Work item ▸
From the line containing "stiri Dej (55, 1389)" down to the line containing "Datenschutz (215, 1823)", copy out the entries below exactly, both lines included, and nothing else; pictures do not belong in the copy.

■ ■ ■

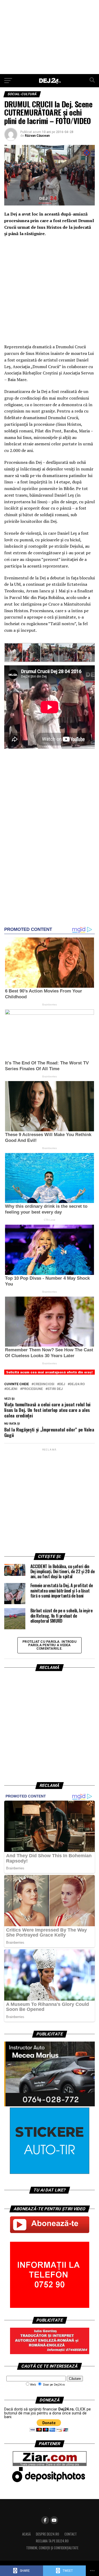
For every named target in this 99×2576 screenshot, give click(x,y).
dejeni (11, 1389)
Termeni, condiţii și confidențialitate (52, 2547)
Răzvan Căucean (37, 136)
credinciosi (44, 1384)
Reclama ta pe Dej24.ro (52, 2540)
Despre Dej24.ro (47, 2534)
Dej (62, 1384)
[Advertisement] (49, 37)
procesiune (32, 1389)
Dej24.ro (77, 1384)
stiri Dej (55, 1389)
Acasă (26, 2534)
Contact (70, 2534)
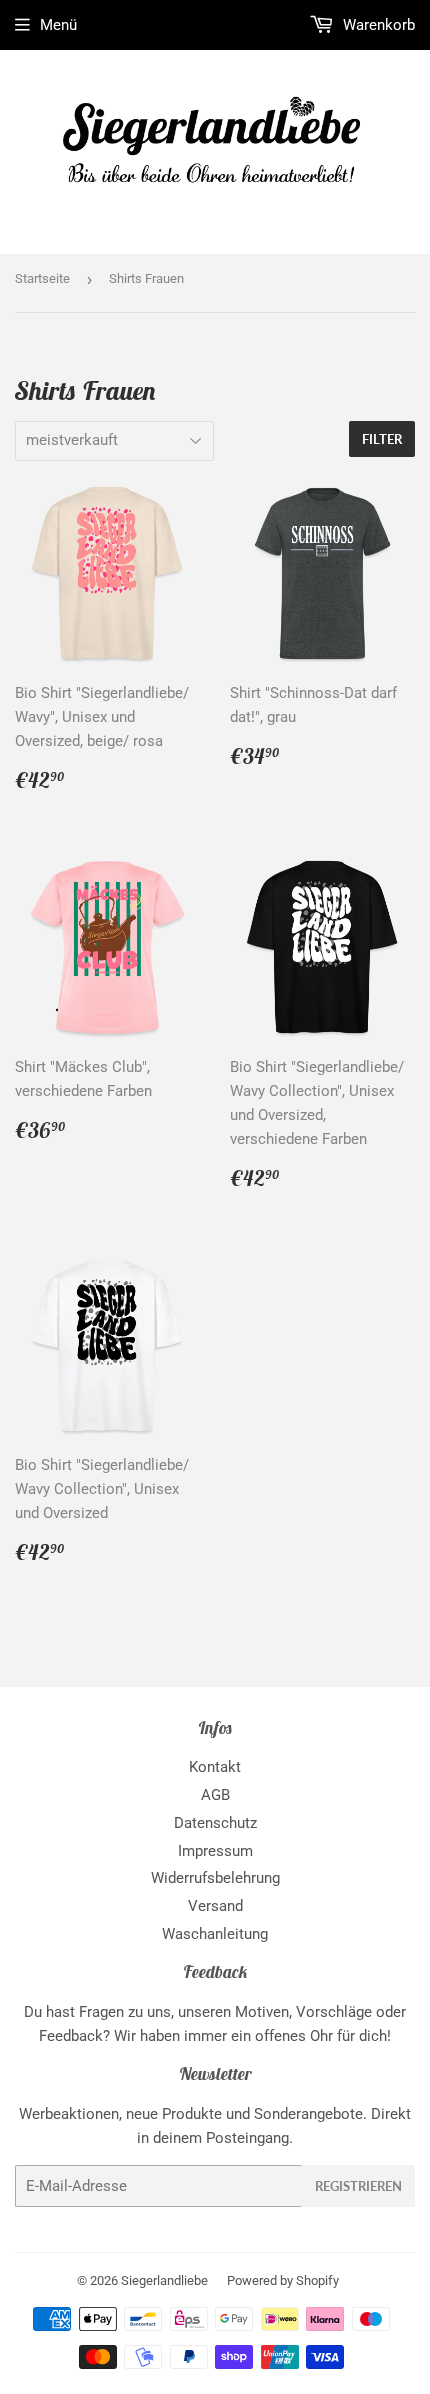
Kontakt (215, 1767)
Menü (58, 25)
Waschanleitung (215, 1934)
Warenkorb (377, 25)
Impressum (215, 1851)
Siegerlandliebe (164, 2280)
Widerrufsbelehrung (215, 1878)
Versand (215, 1906)
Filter (382, 439)
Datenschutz (215, 1823)
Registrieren (358, 2186)
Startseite (42, 278)
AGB (215, 1795)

■ ■ ■

Answer to the problem ▸
stiri Dej (55, 1389)
Acasă (26, 2534)
Contact (70, 2534)
Kontakt (215, 1767)
Menü (58, 25)
Waschanleitung (215, 1934)
Warenkorb (377, 25)
Impressum (215, 1851)
Siegerlandliebe (164, 2280)
Widerrufsbelehrung (215, 1878)
Versand (215, 1906)
Filter (382, 439)
Datenschutz (215, 1823)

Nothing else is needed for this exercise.